#### What to do
Give the number of lines in the data below that contain "https", and only that number.

#### Data shown
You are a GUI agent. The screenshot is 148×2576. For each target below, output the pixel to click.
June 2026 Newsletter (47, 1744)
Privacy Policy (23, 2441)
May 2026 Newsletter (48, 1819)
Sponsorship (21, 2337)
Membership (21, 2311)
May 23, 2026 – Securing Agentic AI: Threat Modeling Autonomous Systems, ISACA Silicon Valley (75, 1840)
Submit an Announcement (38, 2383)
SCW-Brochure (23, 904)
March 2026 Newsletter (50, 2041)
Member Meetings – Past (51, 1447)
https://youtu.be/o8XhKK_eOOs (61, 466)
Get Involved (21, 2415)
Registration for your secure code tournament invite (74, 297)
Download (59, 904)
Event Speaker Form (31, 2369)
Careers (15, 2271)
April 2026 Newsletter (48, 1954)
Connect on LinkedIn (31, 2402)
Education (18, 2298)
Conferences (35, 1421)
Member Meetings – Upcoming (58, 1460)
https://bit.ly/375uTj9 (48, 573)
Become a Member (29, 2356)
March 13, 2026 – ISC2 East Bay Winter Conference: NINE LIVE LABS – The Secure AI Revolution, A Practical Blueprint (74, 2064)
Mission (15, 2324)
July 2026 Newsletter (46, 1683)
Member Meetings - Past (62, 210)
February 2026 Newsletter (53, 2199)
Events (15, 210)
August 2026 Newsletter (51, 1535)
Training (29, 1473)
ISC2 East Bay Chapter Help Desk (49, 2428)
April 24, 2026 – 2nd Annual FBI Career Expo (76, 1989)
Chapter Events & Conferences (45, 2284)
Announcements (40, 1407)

* * *

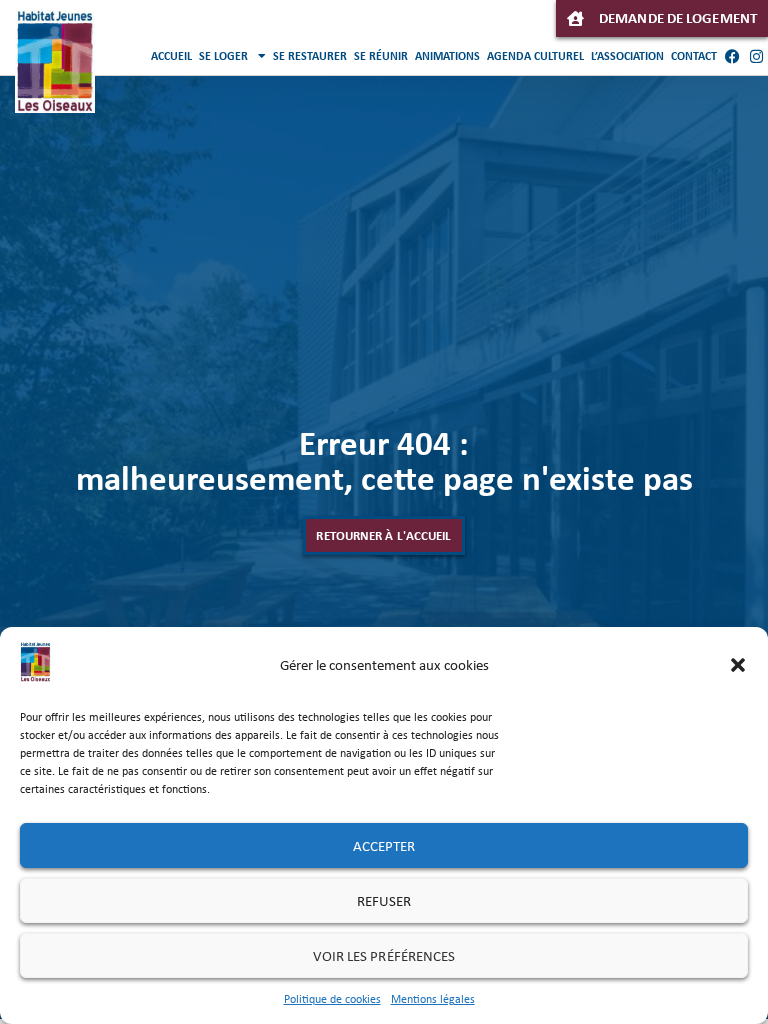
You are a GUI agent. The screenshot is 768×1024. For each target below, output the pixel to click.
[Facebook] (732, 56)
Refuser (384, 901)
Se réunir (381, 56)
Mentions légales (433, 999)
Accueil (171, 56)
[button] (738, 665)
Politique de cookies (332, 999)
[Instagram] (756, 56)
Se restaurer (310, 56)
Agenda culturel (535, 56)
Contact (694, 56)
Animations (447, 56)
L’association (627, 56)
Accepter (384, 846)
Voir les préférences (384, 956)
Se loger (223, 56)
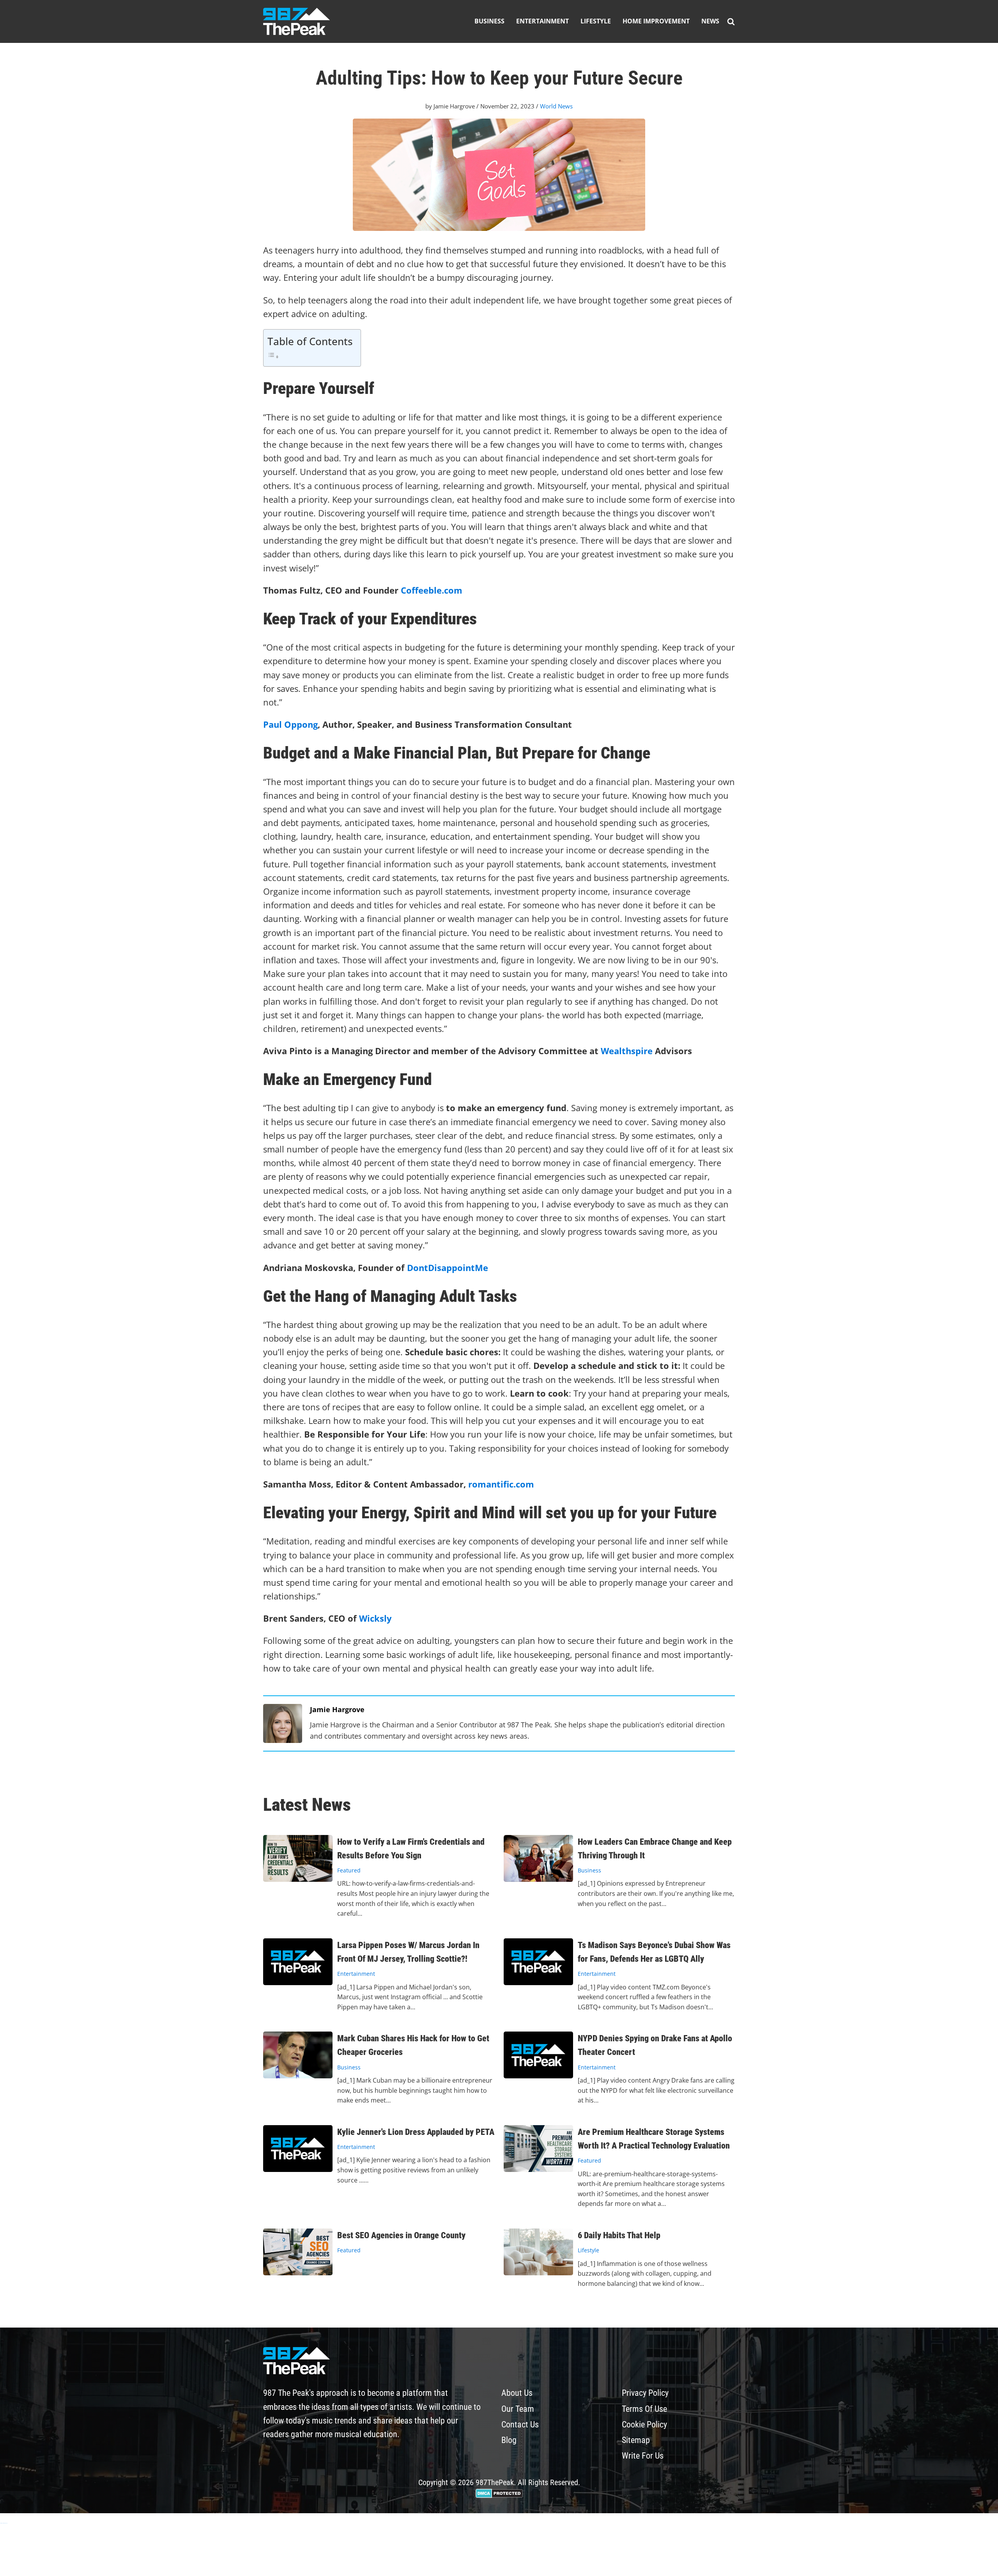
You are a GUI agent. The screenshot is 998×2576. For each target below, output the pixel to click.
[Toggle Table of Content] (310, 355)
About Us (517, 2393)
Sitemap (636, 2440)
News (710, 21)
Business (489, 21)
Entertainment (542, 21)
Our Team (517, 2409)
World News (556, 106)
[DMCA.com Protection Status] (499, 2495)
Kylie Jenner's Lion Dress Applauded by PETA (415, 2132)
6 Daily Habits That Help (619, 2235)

#### Solution to the problem
2